**Instruction a**
Copy out every row of the screen grounding dataset below word for word. Leave the pictures out.

**Passage**
>> begin

In diving you have only one known, the amount of gas you are carrying. The stress is the chance of something happening and the unknown amount of gas needed to deal with the happening. That's why what ever safety factor you add is just shot in the dark

You have a known strength, and you compute a stress based on design loads, plus some padding. But since don't know how much you are going to exceed your design limits by, that padding you are carrying is arbitrary. It has to be arbitrary. If you knew exactly what the maximum load case would be, you would not need to carry margin.

I agree it's not a 1:1 comparison, but I think it's sound enough.

I do believe you can know pretty closely how much gas you will use for a planned ascent (based on assumed consumption rates and tank specifications). You can also know pretty closely how much gas two people will use (based on the same assumptions). What you don't know is how much more gas the emergency will consume. So you WAG it.
 
I may only hurt you once, but the pain placed on your family and friends continues for a long time.

I do agree that diving with some sort of redundancy, be it a buddy or additional gear, is a divers choice and responsibility.

If you care one bit for those who care about you, you take that responsibility more seriously.

Point well taken Dave. Years before you made it :wink:

Captain and Nemrod can speak for themselves. The post I made was partly tongue-in-cheek in response to blanket "redundancy is always required" statements, and is certainly made for the conditions I dive in: warm, high viz, shallow, calm.

>> end

[Rows from a screen grounding dataset]

>> begin

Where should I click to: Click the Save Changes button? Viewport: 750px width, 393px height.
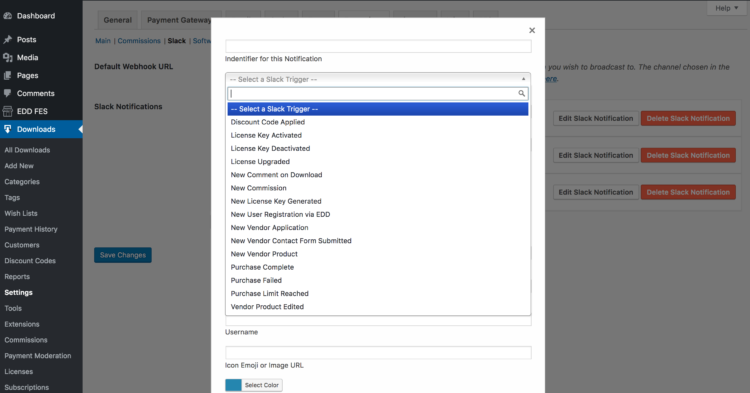click(123, 255)
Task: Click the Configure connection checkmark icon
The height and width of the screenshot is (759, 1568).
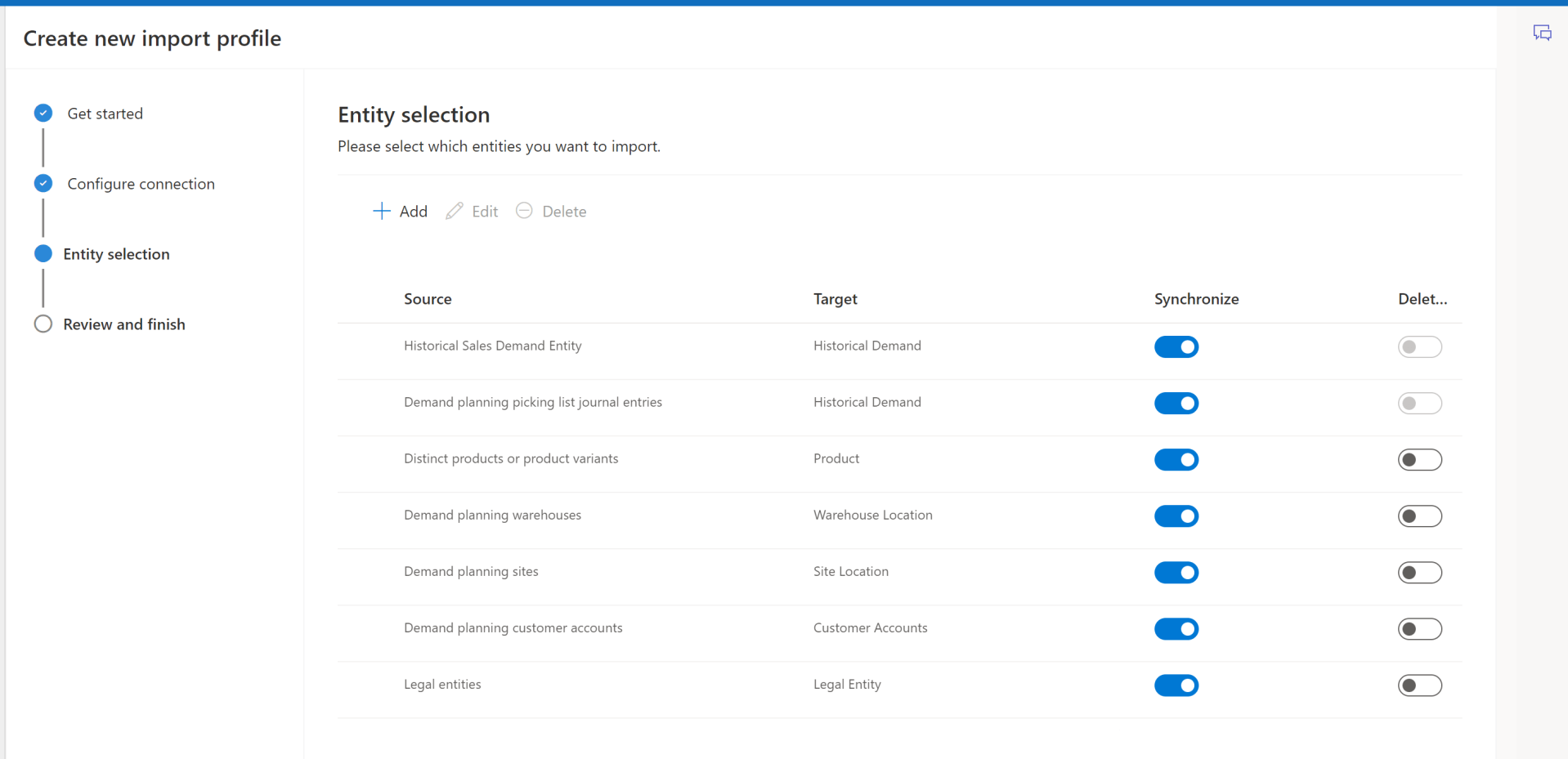Action: point(43,184)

>> end

**Instruction b**
Decide whether each statement agrees with the diving passage above: (i) Before a dive, the only known quantity is the amount of gas being carried. (ii) The gas needed for a planned ascent cannot be estimated at all. (iii) The post was written with cold, deep, low-visibility water in mind.

**Exercise answer a**
Where should I click to: Click the Save Changes button? Viewport: 750px width, 393px height.
click(123, 255)
Task: Click the Configure connection checkmark icon
The height and width of the screenshot is (759, 1568).
Action: point(43,184)

**Exercise answer b**
(i) Yes: "In diving you have only one known, the amount of gas you are carrying."
(ii) No: "I do believe you can know pretty closely how much gas you will use for a planned ascent"
(iii) No: "is certainly made for the conditions I dive in: warm, high viz, shallow, calm."